Book Review by Val Viljoen
I am sure it is the sincere wish of many to be able to pray the kind of prayers that please Father God, bring us into greater intimacy with Him and of course are effectual in bringing change into situations according to His will. How can we learn about such prayer?
Christian bookstore shelves abound in books about prayer and most probably, you, like me, have read many of them. Some have been helpful, some not so much.
This book by Billy Graham’s daughter takes an interesting and inspiring look at a wonderful biblical example of prayer — that prayed by the prophet Daniel as an elderly man after decades of exile in Babylon. It is his response to reading in the writings of the prophet Jeremiah that God had promised that the exile was to end after 70 years, which indeed it did with the return of a group to Jerusalem under the leadership of Ezra the priest.
So Daniel was praying according to the will and indeed promise of God as he understood it from scripture.
Another important aspect of this prayer is the element of heartfelt confession of sin — Daniel uses the pronoun “we” as he fully identifies with the sin of the nation. A chapter of this book is devoted to an understanding of how there is no “us” and “them” — we must be able to admit to the sin in our own hearts and attitudes if we truly want to bring our own nation to prayer.
There are many situations that we need to pray about and the author uses illustrations from her own life to make this point.

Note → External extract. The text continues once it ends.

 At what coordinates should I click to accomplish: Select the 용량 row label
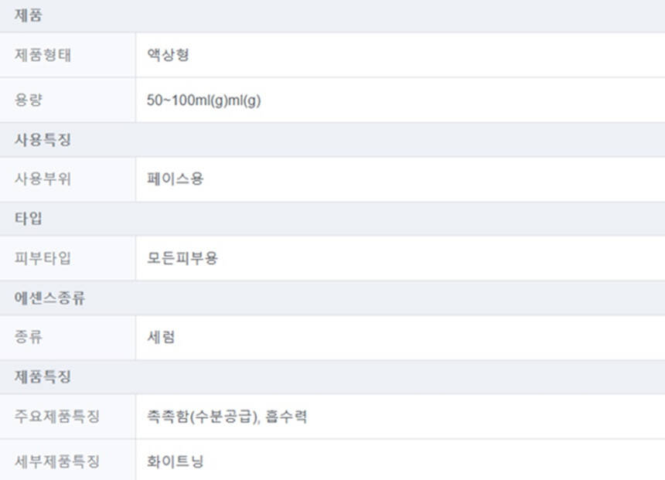[29, 100]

But the book does have a strong emphasis on the need for prayer for the nation — which of course is America in this case. Just as Judah had turned their backs on God, so we can see in our world today many examples of spiritual poverty. Our nation South Africa is certainly no exception — like America we have legal abortion and same-sex marriage. And of course there is so much more that displeases God.
So the time to pray with deep sincerity is now. God is gracious and merciful and will hear our prayers, but He needs and wants us to pray.
This book can definitely be of value to those who would like to take wisdom from this particular model of prayer, and want to see greater intimacy and relevance in their own prayer life.
Repentance from all of us will produce a Godly nation aligned to a Holy change. None of us,apart from Jesus, are without sin in our past.